If copy and paste of terminal contents is needed to system's clipboard, users can temporarily turn off tmux's mouse support. First, press Ctrl-B key to enter tmux control mode. Then type :set -g mouse off and press Enter (note to type the first colon as well). Users can check what they are typing in the status bar at the bottom of the screen. Then drag the desired text from the terminal with the mouse and press the Ctrl-C or Cmd-C (in Mac) to copy them to the clipboard of the user's computer.

With mouse support turned off, scrolling through the mouse wheel is not supprted, to see the contents of the previous page from the terminal. In this case, users can turn on mouse support. Press Ctrl-B, and this time, type :set -g mouse on. Now scrolling through mouse wheelis available to see the contents of the previous page.

If you remember :set -g mouse off or :set -g mouse on after Ctrl-B, you can use the web terminal more conveniently.

NOTE

Ctrl-B is tmux's default control mode key. If users set another control key by modifying .tmux.conf in user home directory, they should press the set key combination instead of Ctrl-B.

NOTE

In the Windows environment, refer to the following shortcuts.

Copy: Hold down Shift, right-click and drag
Paste: Press Ctrl-Shift-V

Check the terminal history using keyboard#

There is also a way to copy the terminal contents and check the previous contents of the terminal simultaneously.
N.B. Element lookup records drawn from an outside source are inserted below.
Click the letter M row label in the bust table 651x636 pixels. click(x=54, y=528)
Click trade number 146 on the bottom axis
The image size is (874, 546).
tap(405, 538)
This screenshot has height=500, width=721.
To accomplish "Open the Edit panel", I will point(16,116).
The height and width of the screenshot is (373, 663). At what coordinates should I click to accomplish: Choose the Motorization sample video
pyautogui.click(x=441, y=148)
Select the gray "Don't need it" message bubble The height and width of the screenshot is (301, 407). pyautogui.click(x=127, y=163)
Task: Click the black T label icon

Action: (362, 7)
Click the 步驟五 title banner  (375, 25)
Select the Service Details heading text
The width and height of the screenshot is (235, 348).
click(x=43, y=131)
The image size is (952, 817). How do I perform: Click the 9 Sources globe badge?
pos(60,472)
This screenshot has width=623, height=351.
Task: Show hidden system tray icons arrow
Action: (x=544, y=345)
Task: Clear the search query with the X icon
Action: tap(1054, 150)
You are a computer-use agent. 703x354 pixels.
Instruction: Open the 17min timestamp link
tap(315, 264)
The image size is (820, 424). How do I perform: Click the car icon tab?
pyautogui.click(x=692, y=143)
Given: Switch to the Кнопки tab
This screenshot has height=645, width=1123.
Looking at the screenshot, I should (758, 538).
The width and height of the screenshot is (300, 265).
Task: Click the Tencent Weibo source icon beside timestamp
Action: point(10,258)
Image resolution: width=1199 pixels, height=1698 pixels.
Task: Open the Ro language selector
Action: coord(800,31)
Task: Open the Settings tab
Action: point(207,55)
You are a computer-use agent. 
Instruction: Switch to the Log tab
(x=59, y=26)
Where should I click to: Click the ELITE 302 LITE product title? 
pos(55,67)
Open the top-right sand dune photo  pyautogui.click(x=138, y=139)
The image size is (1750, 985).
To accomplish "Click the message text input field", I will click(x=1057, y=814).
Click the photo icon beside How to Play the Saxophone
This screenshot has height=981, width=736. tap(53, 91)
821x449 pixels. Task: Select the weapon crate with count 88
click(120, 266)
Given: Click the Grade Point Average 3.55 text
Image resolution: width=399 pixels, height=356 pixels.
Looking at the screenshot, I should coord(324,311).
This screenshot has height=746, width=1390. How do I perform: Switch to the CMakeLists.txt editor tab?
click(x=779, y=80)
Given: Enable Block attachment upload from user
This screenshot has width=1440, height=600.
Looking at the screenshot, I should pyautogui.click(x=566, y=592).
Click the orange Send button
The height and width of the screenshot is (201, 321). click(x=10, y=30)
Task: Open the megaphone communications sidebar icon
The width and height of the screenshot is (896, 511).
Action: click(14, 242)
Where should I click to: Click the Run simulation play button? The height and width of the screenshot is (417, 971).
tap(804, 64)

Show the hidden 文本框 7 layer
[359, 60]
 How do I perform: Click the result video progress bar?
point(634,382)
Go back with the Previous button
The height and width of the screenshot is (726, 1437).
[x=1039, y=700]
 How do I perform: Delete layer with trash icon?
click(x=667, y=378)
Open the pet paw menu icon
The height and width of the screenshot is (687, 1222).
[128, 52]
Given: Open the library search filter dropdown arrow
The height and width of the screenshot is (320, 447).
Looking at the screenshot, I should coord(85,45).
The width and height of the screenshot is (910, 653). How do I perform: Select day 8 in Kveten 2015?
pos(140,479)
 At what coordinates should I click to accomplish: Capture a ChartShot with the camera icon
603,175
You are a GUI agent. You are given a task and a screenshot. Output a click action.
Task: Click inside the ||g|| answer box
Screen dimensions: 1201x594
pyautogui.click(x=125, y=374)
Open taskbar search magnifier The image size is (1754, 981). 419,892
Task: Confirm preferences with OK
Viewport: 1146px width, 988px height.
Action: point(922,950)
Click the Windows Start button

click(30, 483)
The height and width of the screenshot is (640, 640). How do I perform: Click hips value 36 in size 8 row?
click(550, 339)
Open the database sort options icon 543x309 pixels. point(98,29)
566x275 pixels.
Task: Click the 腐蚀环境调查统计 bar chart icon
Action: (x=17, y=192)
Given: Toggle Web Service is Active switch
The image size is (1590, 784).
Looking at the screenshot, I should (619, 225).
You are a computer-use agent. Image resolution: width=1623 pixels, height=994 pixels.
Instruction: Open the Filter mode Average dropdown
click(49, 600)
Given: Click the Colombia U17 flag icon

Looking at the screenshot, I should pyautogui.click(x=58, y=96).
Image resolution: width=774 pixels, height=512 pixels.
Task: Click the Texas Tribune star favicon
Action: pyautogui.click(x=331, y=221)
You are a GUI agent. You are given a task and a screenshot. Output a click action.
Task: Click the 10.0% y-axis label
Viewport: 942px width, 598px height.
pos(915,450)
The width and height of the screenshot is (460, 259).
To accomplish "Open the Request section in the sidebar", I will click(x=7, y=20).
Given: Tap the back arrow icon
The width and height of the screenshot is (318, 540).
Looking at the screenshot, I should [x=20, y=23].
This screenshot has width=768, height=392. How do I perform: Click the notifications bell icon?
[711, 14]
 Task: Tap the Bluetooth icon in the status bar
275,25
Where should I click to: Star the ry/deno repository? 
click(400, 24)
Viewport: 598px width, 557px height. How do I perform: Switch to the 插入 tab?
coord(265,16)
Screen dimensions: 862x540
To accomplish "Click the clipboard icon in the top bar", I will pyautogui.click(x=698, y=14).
It is to check the previous contents using the keyboard. Again, click Ctrl-B first, and then press the Page Up and/or Page Down keys. To exit search mode, just press the q key. With this method, users can check the contents of the terminal history even when the mouse support is turned off.

Spawn multiple shells#

The main advantage of tmux is to launch and use multiple shells in one terminal window. Pressing Ctrl-B key and c. will show the new shell environment. Previous window is not visible at this point, but is not terminated. Press Ctrl-B and w. List of shells currently open on tmux is shown. Shell starting with 0: is the initial shell environment, and the shell starting with 1: is the one just created. Users can move between shells using the up/down keys. Place the cursor on the shell 0: and press the Enter key to select it.

In this way, users can use multiple shell environments within a web terminal. To exit or terminate the current shell, just enter exit command or press Ctrl-B x key and then type y.

In summary:

Ctrl-B c: create a new tmux shell
Ctrl-B w: query current tmux shells and move around among them
exit or Ctrl-B x: terminate the current shell

Combining the above commands allows users to perform various tasks simultaneously on multiple shells.